Parallelism recipes¶

Every recipe here corresponds to a TOML preset we’ve actually run, not a theoretical configuration. Factors multiply to the given GPU count: dp_replicate × dp_shard × tp × pp × cp × ep == world_size (see Validation rules § Parallelism arithmetic).

Single-node = 4 H200 141GB per node. Intra-node uses NVLink; inter-node uses InfiniBand.

7B (Llama-3)¶

GPUs	Nodes	Parallelism	Config	When to pick this
1	1	single GPU	`debug.toml` / `7b.toml`	Smoke test; `7b.toml` fits in 80 GB with full AC
4	1	FSDP=4	`7b.toml` (`dp_shard=-1`)	Single-node baseline; highest MFU
12	3	TP=4 × FSDP=3	`7b_12gpu_tp4.toml`	TP within node, FSDP across — uncommon GPU count
16	4	FSDP=16	`7b_16gpu_adamw.toml`	Long preemptible runs (`7b_requeue.sh`)
16	4	FSDP=16, FP8	`7b_16gpu_fp8.toml`	FP8 compute with bf16 masters; `tp=1` required
16	4	FSDP=16, Muon	`7b_16gpu_muon.toml`	Muon + z-loss + chunked CE integration test
32	8	FSDP=32	`7b_32gpu_fsdp.toml`	Simple multi-node baseline

The 7B model underutilizes 32 H200s (27.6 GB / 140 GB in the benchmark) — at that scale 13B delivers higher MFU.

13B (Llama-3)¶

GPUs	Nodes	Parallelism	Config	When to pick this
8	2	FSDP=8	(inline override)	Pure FSDP when 13B params fit ≤90 GB/GPU
24	6	TP=4 × FSDP=6	`13b_24gpu_validation.toml`	Full validation: WandB + profiling + eval
32	8	TP=4 × PP=2 × FSDP=4	`13b_32gpu_tp4_pp2.toml`	Pipeline parallel recipe — 20 layers per stage

29B (custom)¶

GPUs	Nodes	Parallelism	Config	When to pick this
32	8	TP=4 × PP=2 × FSDP=4	`29b_32gpu_tp4_pp2.toml`	`dim=6144`, 56 layers — sized to saturate 120 GB/GPU

70B (Llama-3)¶

GPUs	Nodes	Parallelism	Config	When to pick this
32	8	TP=4 × FSDP=8	`70b_32gpu_tp4.toml`	No PP — avoids bubble when FSDP alone fits
32	8	TP=4 × PP=4 × FSDP=2	`70b_32gpu_tp4_pp4.toml`	Memory-tight alternative — 20 layers per PP stage

70b_32gpu_tp4.toml is the preferred of the two when memory allows: the PP version adds a pipeline bubble in exchange for less FSDP sharding work. See Validation rules § Sequence length and § Tensor-parallel head divisibility — both 70B recipes rely on n_heads=64 % tp=4 == 0 and n_kv_heads=8 % tp=4 == 0.

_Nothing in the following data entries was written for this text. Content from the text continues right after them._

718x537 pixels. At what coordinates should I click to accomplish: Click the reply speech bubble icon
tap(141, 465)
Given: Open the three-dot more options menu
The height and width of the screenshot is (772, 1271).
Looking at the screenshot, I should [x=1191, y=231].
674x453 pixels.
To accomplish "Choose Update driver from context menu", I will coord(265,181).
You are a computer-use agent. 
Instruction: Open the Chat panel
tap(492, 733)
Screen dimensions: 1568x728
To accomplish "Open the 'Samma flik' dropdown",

MoE (Mixtral-style, 8 experts top-2)¶

GPUs	Nodes	Parallelism	Config	When to pick this
1+	1+	FSDP	`debug_moe.toml`	Smoke test; tiny MoE, `moe_frequency=2`
8	2	TP=4 × FSDP=2	`moe_8gpu_stress.toml`	Real dataset, full AC, saturates 2 nodes
24	6	TP=4 × FSDP=6	`moe_24gpu.toml`	`grad_accum=32` for throughput saturation
32	8	TP=4 × EP=2 × FSDP=4	`moe_ep_32gpu.toml`	Expert Parallel — all-to-all across IB

PP=1 is mandatory for MoE (routing is data-dependent and resists pipeline-stage splitting — see the cross-section rules in Validation rules). ep > 1 requires num_experts > 0 and num_experts % ep == 0 — see § Expert parallel.

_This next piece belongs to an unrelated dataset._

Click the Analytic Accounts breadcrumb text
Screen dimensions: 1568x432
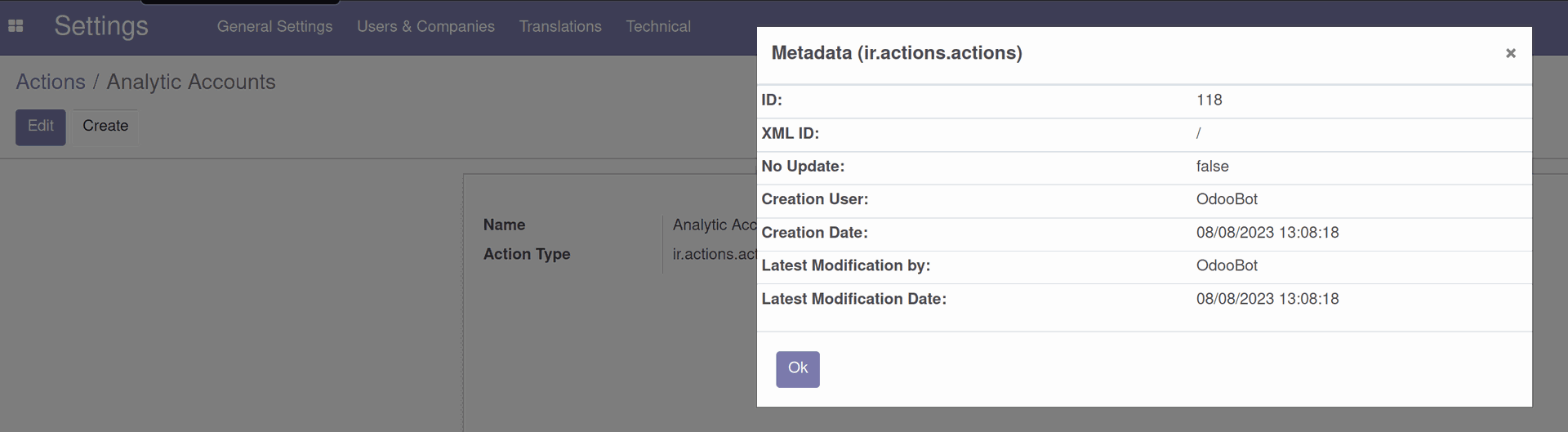(191, 82)
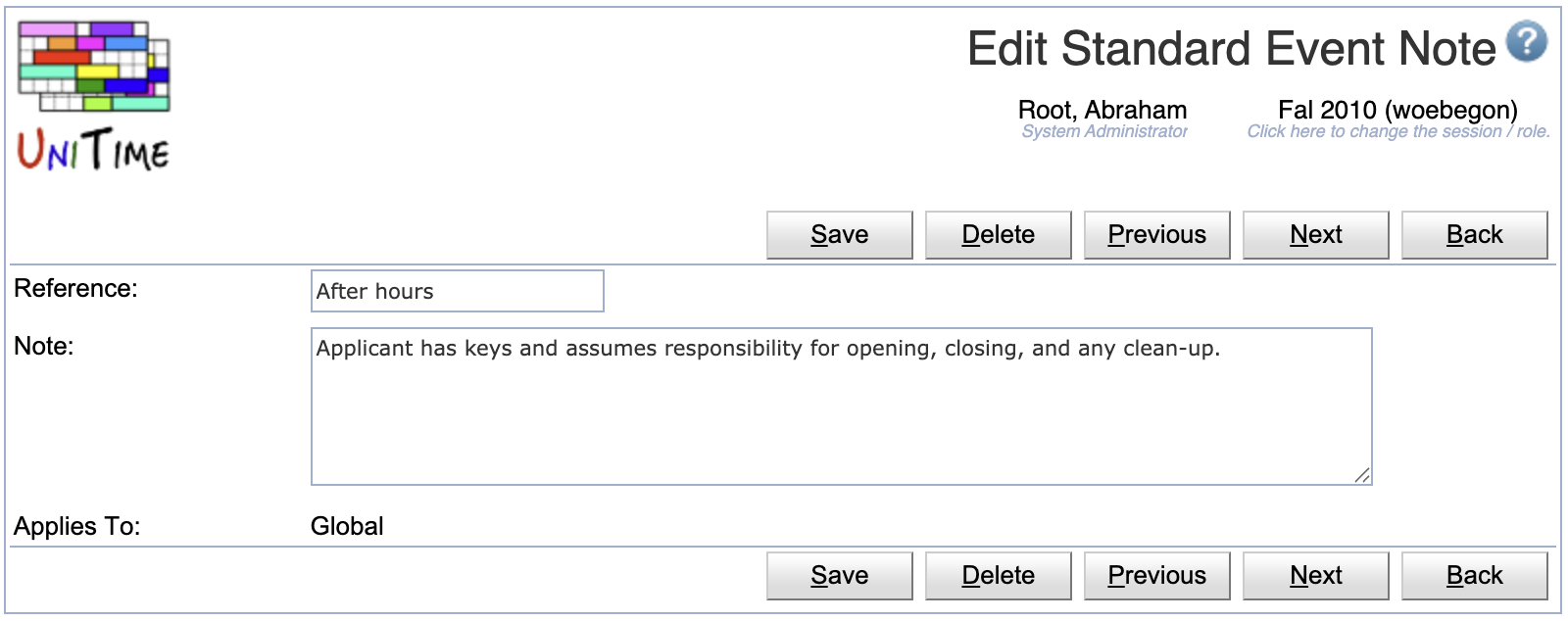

Choosing a parallelism combination¶

The order the cross-section validator enforces (see Parallelism order) is:

PP — split layers across stages; set first because it rewrites the model into stage submodules.
TP — shard attention heads and MLP within each PP stage; needs n_heads % tp == 0, n_kv_heads % tp == 0.
CP — split along the sequence dimension (not wired up yet).
EP — shard experts across ranks (MoE only).
FSDP (dp_shard) — shard remaining params; the “fill the rest” dimension, usually dp_shard=-1.
DP replicate (dp_replicate) — multiple full copies, typically 1 until a recipe deliberately trades memory for smaller all-reduce domains.

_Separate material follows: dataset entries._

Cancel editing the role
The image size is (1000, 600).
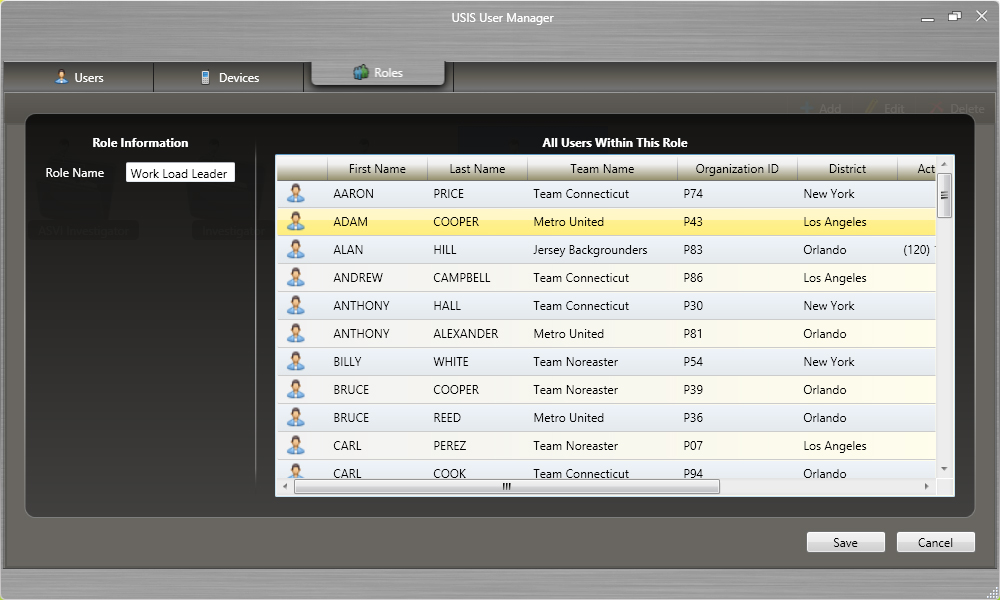point(935,542)
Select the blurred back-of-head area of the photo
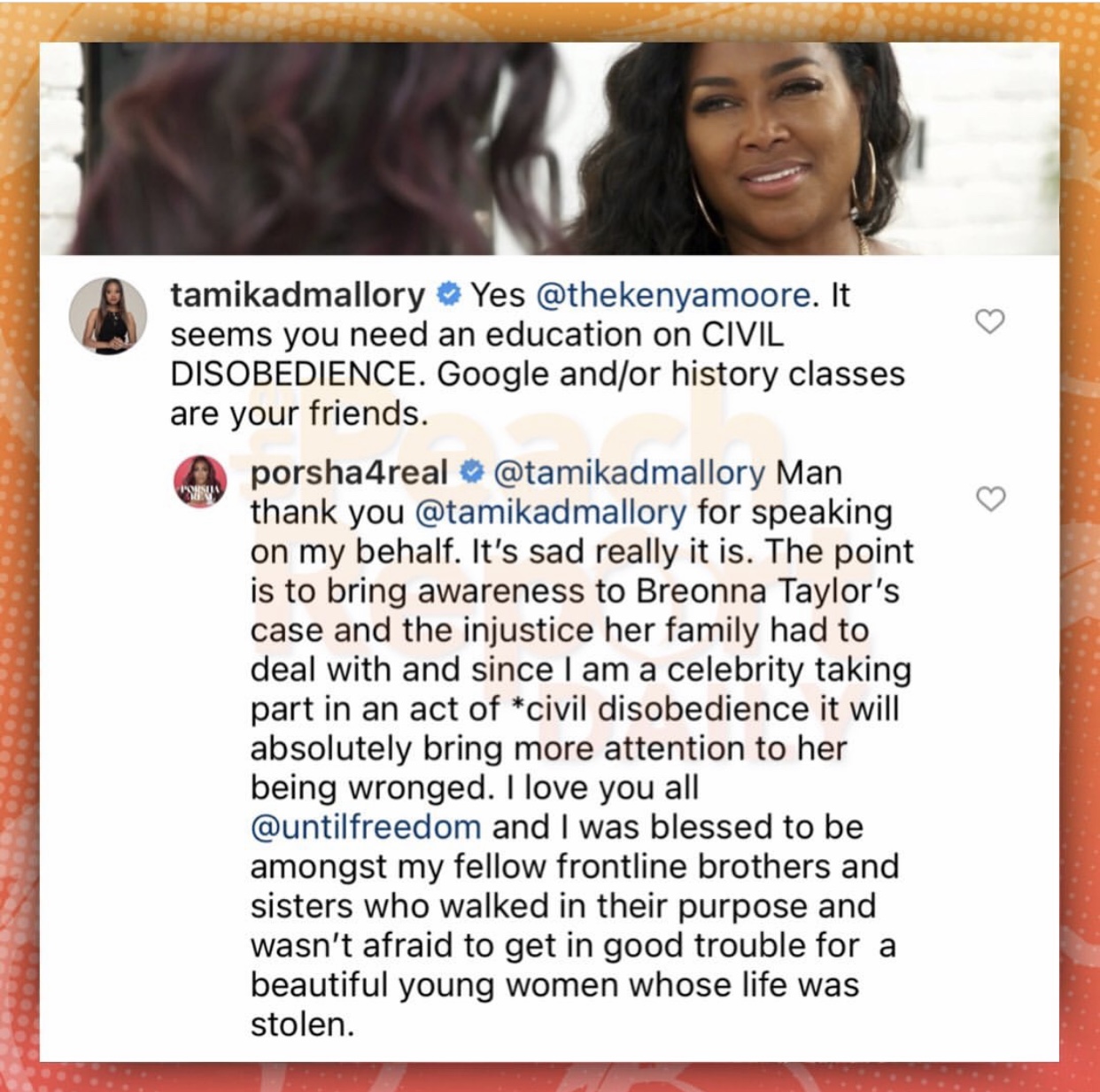Viewport: 1100px width, 1092px height. [x=267, y=149]
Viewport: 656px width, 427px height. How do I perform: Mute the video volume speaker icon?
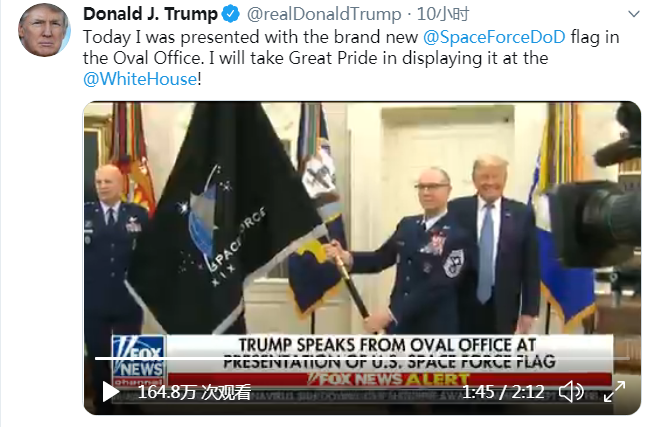point(571,392)
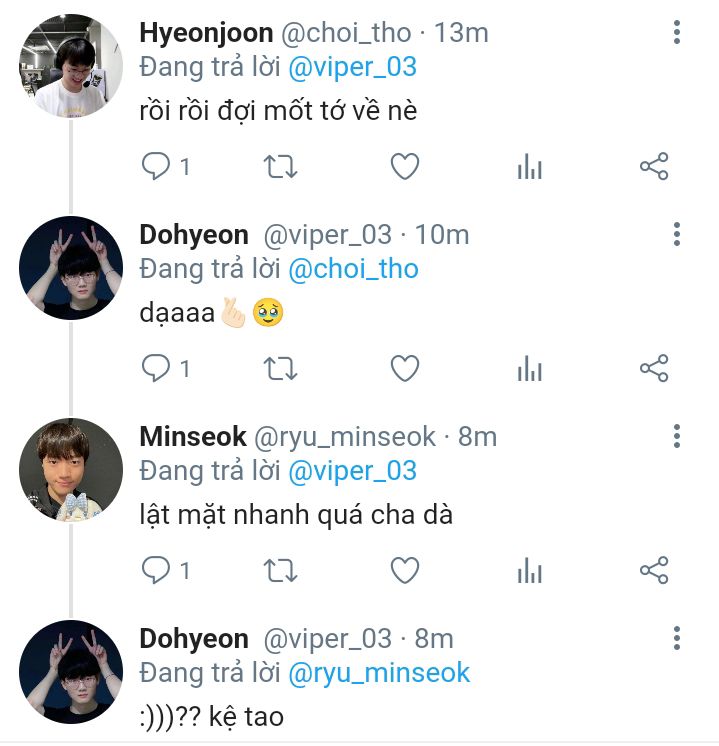View analytics for Minseok's tweet

click(x=529, y=571)
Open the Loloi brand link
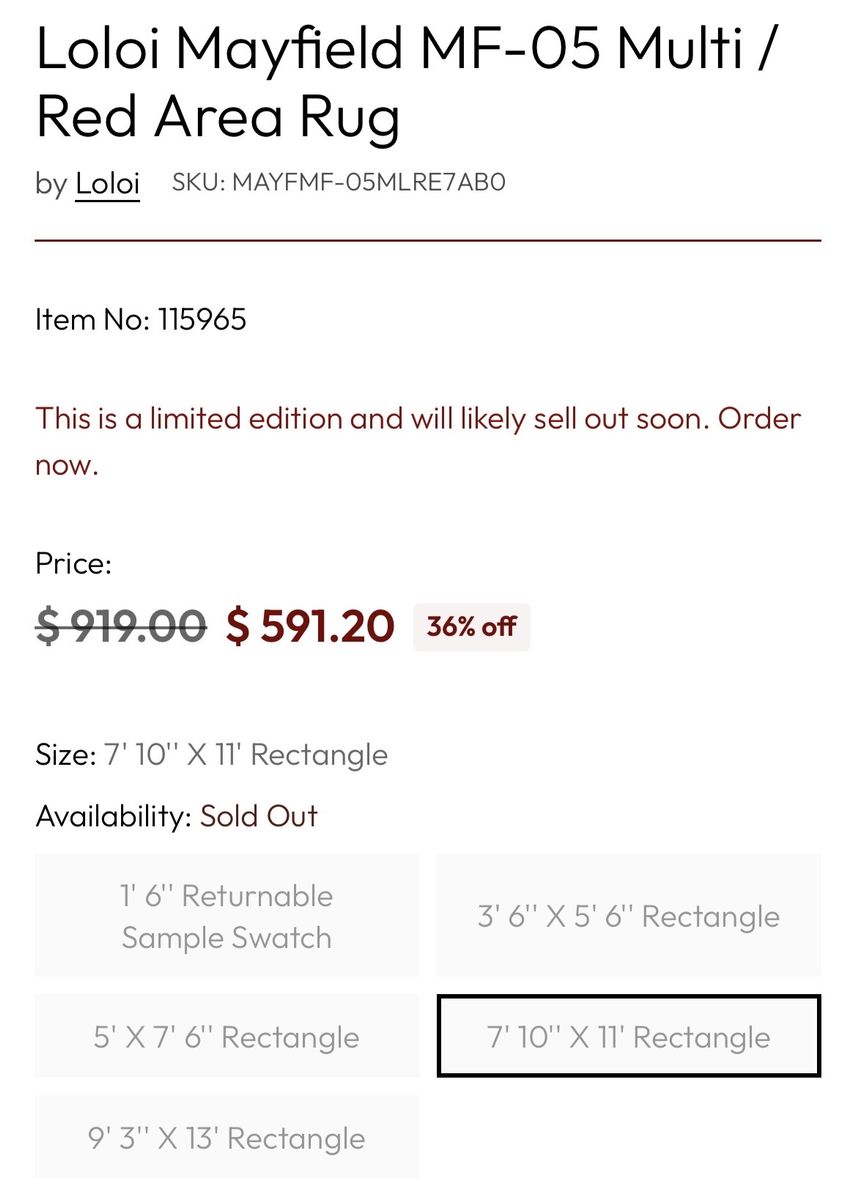856x1200 pixels. click(x=107, y=184)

Rules of thumb from the benchmarks:

FSDP-only wins when it fits. At 4 GPUs / 7B, pure FSDP beats tp=4 by ~18 MFU points; TP all-gather/reduce-scatter on every matmul dwarfs FSDP’s once-per-step gradient communication.
TP when memory forces it or n_layers blocks FSDP. 70B at 32 GPUs needs TP — pure FSDP=32 OOMs on activation memory. TP within a node (NVLink) is cheap; across nodes (IB) is slow.
PP when even TP+FSDP can’t fit. 70B with PP=4 fits with half the FSDP shards (dp_shard=2 vs dp_shard=8) at the cost of the PP bubble; only pick it when memory requires.
EP when expert count outgrows a single rank. At 8 experts and 32 GPUs, EP=2 halves per-rank expert storage. At higher expert counts (64+, DeepSeekMoE-scale) EP becomes load-bearing.